The background check runs every 30s. The /health endpoint returns the cached result. Endpoint is fast (no DB query per request); health is roughly real-time (30s lag at worst).

Multi-Tier Health Checks

For complex applications, two tiers:

  • /health — Shallow. Used by load balancer. Cheap. Returns 200 if the service is “able to handle traffic.”
  • /health/deep — Thorough. Used by monitoring. Tests all dependencies. Returns detailed status. Not called by the LB.

LB takes the shallow check; humans/monitoring take the deep check.

Connection Draining

When a backend is marked unhealthy:

  • Existing in-flight requests should complete.
  • New requests stop being routed to it.

This is called connection draining. Configurable in most LBs (typically 30-60 seconds).

For backends that handle long-lived connections (WebSockets, gRPC streams), draining is more nuanced. The backend should signal “no new streams” to clients so they reconnect to other backends.

Health Check Frequency

Trade-offs:

  • More frequent = faster detection of unhealthy backends. More overhead.
  • Less frequent = less overhead. Slower detection.

Typical settings:

  • Interval: 5-15 seconds.
  • Timeout: 2-5 seconds.
  • Healthy threshold: 2-3 consecutive passes.
  • Unhealthy threshold: 2-3 consecutive failures.

Faster checks for critical services; slower for stable ones. Cloud LBs have reasonable defaults.

Health Checks for Auto-Scaling

If you’re using auto-scaling alongside LB:

  • LB health checks decide which existing backends get traffic.
  • Auto-scaling health checks decide whether to terminate and replace backends.

These are separate. AWS has a specific “Load Balancer health checks” vs “EC2 health checks” distinction.

Be careful: an LB-unhealthy backend doesn’t necessarily need replacement if it’s recovering. Auto-scaling thresholds should be longer than LB thresholds.

DNS-Based Failover

For multi-region failover, DNS-based health checks (Route 53, Cloudflare Load Balancing) route traffic between regions:

  • Primary region’s load balancer is healthy → DNS returns primary IP.
  • Primary region down → DNS returns secondary IP.
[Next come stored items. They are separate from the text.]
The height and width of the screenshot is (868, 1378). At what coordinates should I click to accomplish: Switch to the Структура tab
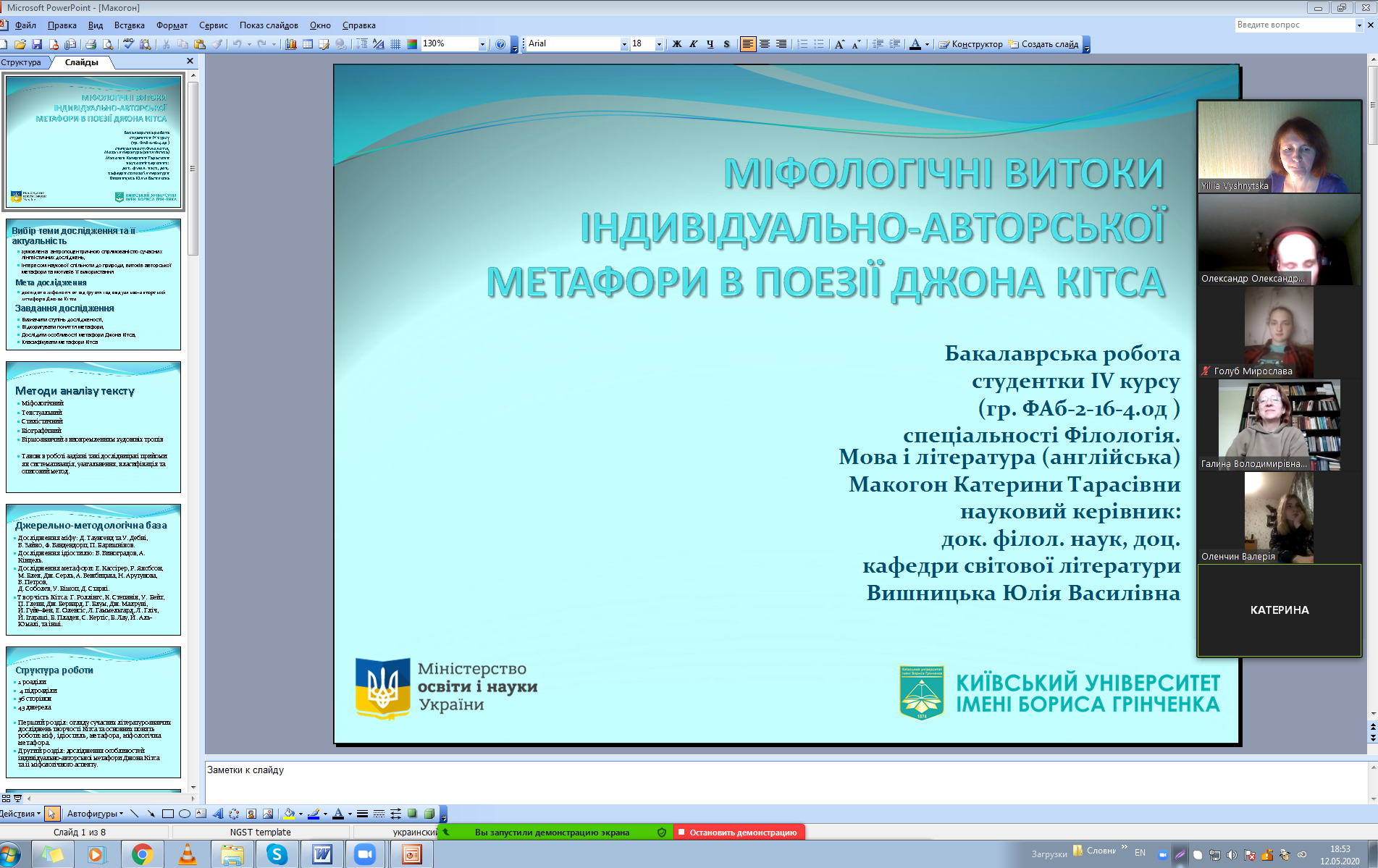click(x=22, y=62)

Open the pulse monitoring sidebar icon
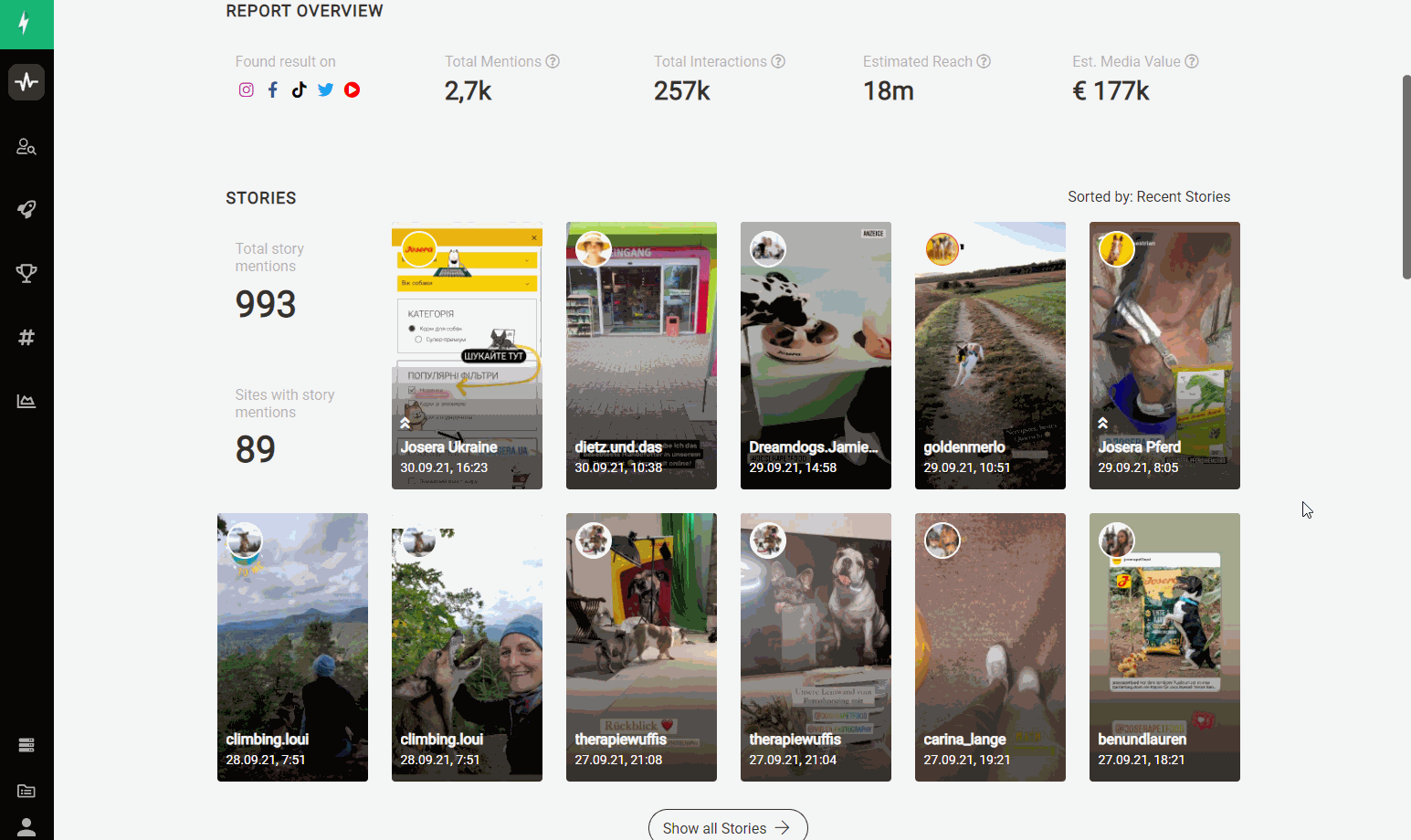click(x=26, y=82)
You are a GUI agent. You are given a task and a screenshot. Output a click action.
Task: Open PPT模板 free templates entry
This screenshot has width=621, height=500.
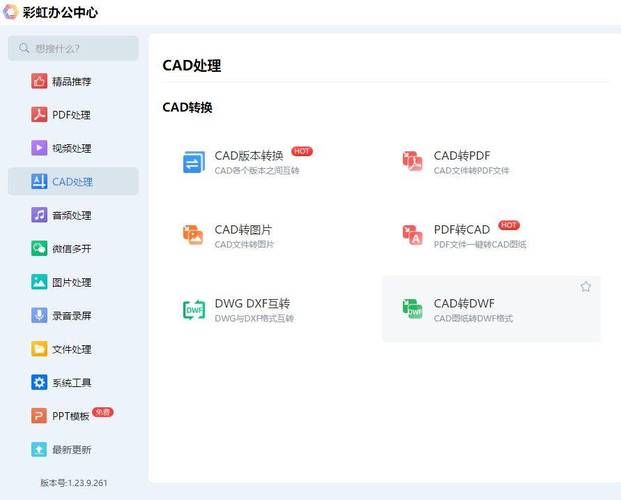[71, 416]
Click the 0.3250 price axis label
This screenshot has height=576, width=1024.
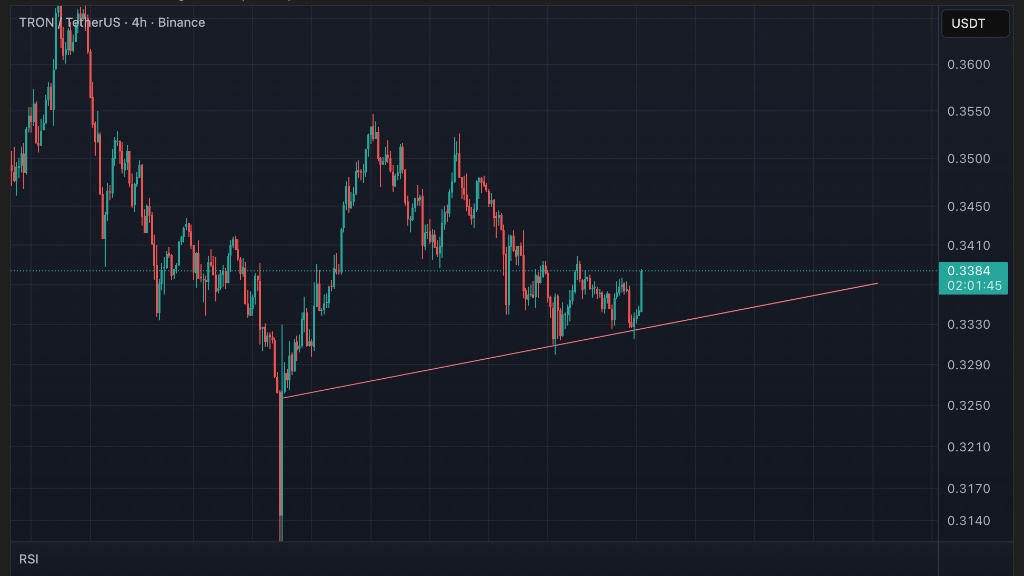tap(968, 405)
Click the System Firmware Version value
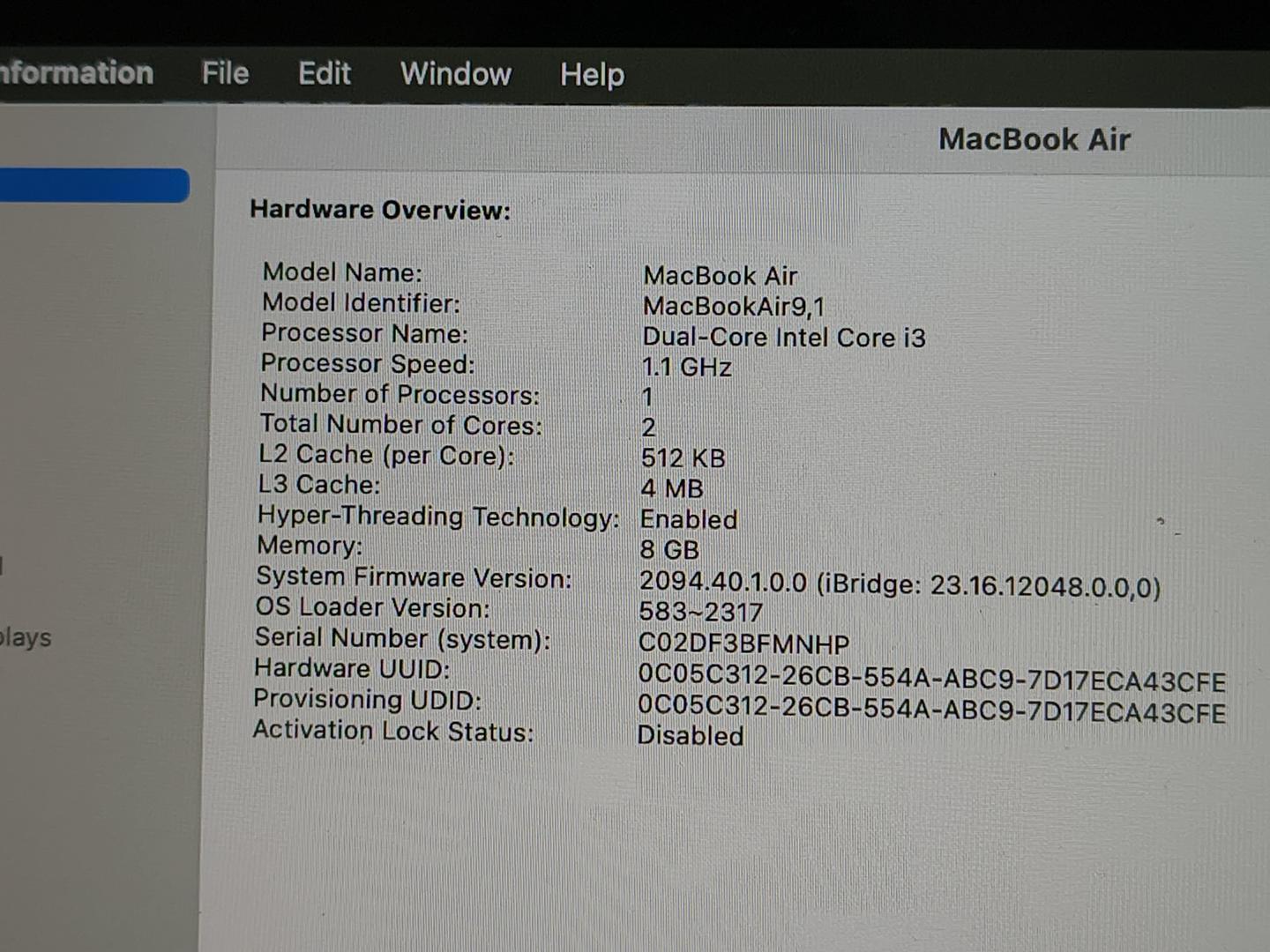 pyautogui.click(x=900, y=584)
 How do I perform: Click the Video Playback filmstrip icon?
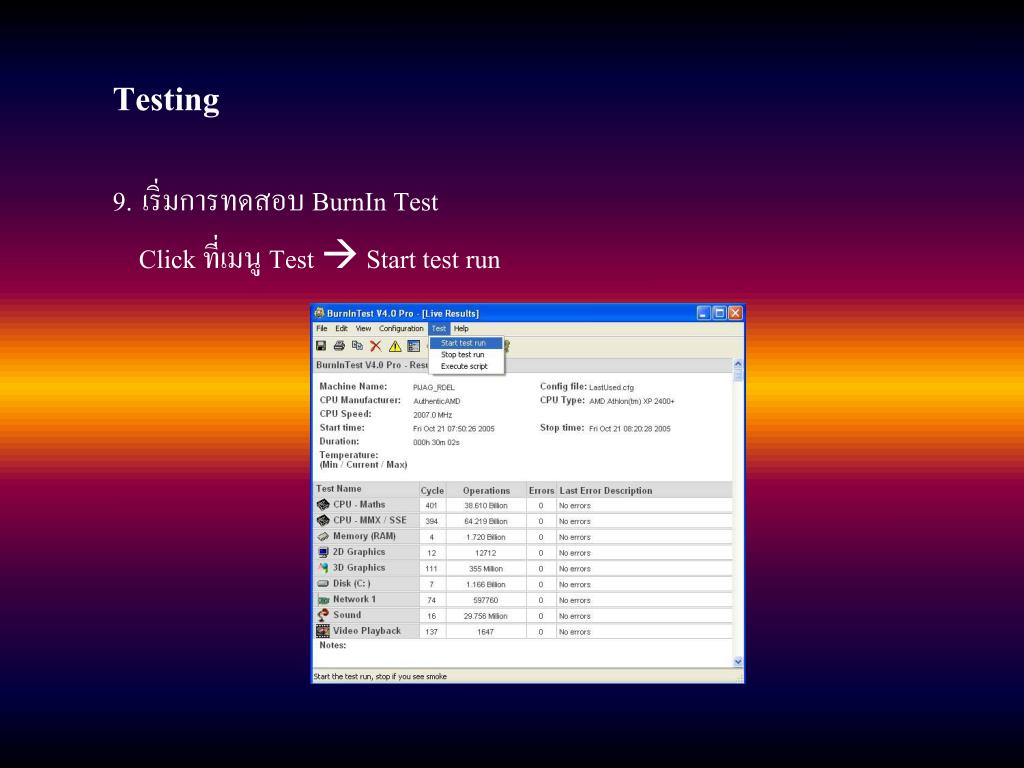(x=323, y=631)
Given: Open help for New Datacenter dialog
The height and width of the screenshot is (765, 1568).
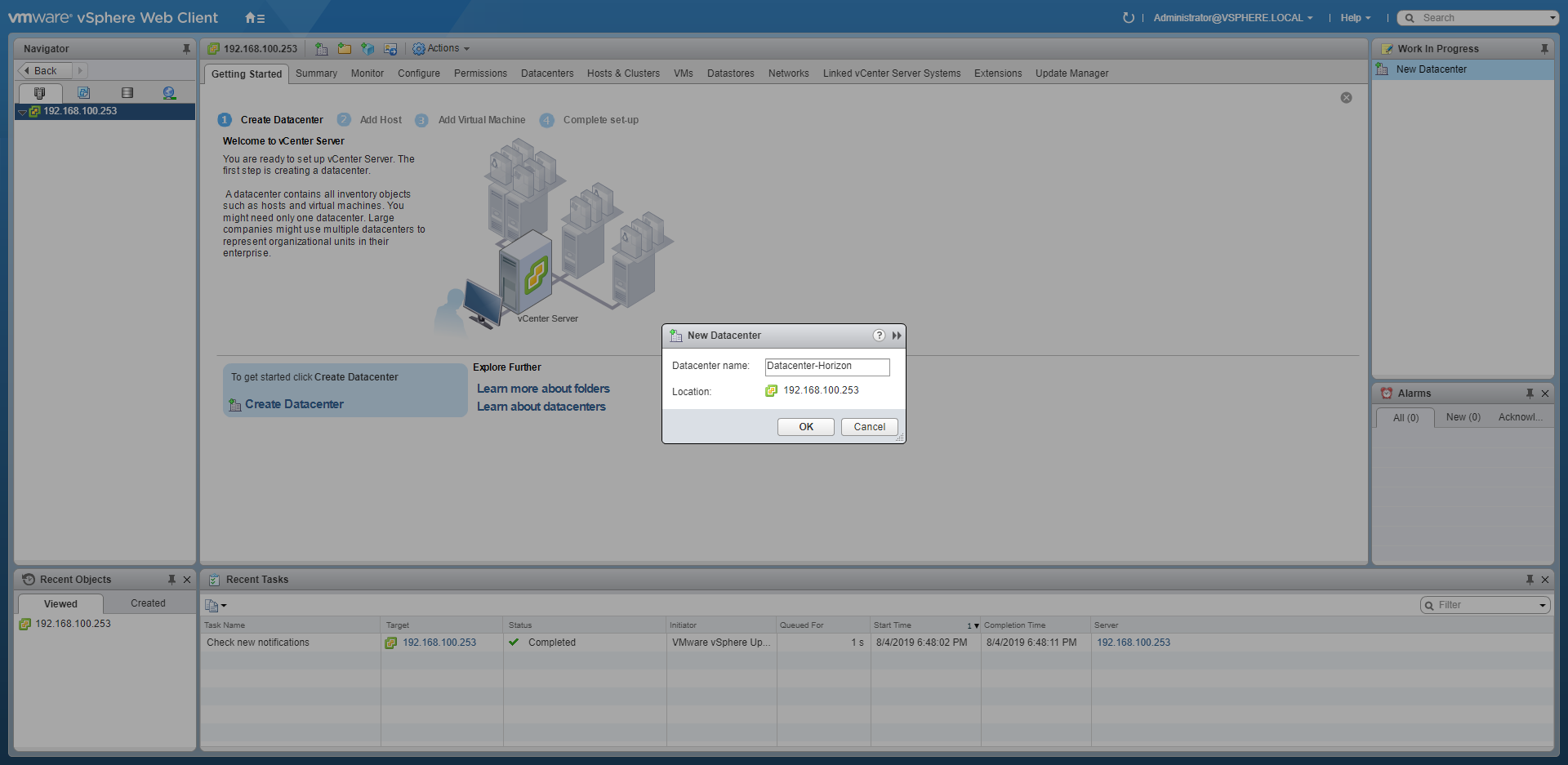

DNS-level failover is slow (TTL-bound, typically 60 seconds). Anycast-based failover is faster.

See DNS caching explained for the propagation considerations.

Monitoring Health Check Health

A meta-concern: monitor your health checks themselves. If they fail in unexpected ways:

  • Suddenly more backends marked unhealthy than usual? Investigate.
  • All backends marked unhealthy at once? Probably a health-check bug or a network issue, not a backend problem.
  • Backends flipping repeatedly? Threshold tuning issue.

Dashboards showing health check pass rates over time catch these patterns.

TL;DR

  • Health checks decide which backends get traffic.
  • Make them cheap — they run constantly.
  • Don’t share fate with real traffic.
  • Use thresholds and hysteresis to prevent flapping.
  • Panic mode prevents cascading failures.
  • Shallow check for LB, deep check for monitoring — two tiers.
  • Cache background results in the /health endpoint.
  • Drain connections when marking unhealthy.
  • Auto-scaling and LB checks are separate concerns with separate thresholds.

Health checks are one of those small infrastructure details that has outsized impact on reliability. Done right, they’re invisible. Done wrong, they cause the outages they were supposed to prevent. For the broader load balancer context, see load balancer types; for the proxy layer often involved, reverse proxy explained.